:: EXERCISE REQUIREMENTS ::
There is a line containing "Screen dimensions: 1400x845" in the entries below. Repeat that line and every line after it exactly, and nothing more.

:: INPUT ::
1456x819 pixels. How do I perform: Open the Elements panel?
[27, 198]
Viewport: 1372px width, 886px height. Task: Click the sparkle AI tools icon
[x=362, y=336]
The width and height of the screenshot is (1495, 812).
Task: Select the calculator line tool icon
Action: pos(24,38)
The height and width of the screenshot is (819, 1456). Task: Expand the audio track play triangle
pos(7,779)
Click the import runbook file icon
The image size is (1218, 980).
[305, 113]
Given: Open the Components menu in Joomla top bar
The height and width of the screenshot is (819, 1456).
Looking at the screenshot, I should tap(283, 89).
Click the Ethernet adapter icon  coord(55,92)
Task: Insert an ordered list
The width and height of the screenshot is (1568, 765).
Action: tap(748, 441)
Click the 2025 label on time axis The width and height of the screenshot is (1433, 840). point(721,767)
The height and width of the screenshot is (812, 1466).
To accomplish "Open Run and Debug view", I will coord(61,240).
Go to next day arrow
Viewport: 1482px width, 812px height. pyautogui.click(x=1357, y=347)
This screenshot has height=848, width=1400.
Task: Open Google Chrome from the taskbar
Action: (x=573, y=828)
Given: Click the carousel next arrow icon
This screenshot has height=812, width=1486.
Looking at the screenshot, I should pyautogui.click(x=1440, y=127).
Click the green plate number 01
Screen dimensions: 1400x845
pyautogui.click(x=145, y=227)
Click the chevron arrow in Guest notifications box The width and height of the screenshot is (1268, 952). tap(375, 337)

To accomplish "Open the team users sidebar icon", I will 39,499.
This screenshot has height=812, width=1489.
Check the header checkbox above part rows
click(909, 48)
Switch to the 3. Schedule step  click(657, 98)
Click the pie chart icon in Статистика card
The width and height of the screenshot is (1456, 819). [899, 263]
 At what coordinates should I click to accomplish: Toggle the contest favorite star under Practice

:: WRITTEN RESPONSE ::
Screen dimensions: 1400x845
pyautogui.click(x=145, y=227)
Click the chevron arrow in Guest notifications box The width and height of the screenshot is (1268, 952). tap(375, 337)

To accomplish "Open the team users sidebar icon", I will 39,499.
This screenshot has height=812, width=1489.
Check the header checkbox above part rows
click(909, 48)
Switch to the 3. Schedule step  click(657, 98)
Click the pie chart icon in Статистика card
The width and height of the screenshot is (1456, 819). [899, 263]
 At what coordinates should I click to accomplish: Toggle the contest favorite star under Practice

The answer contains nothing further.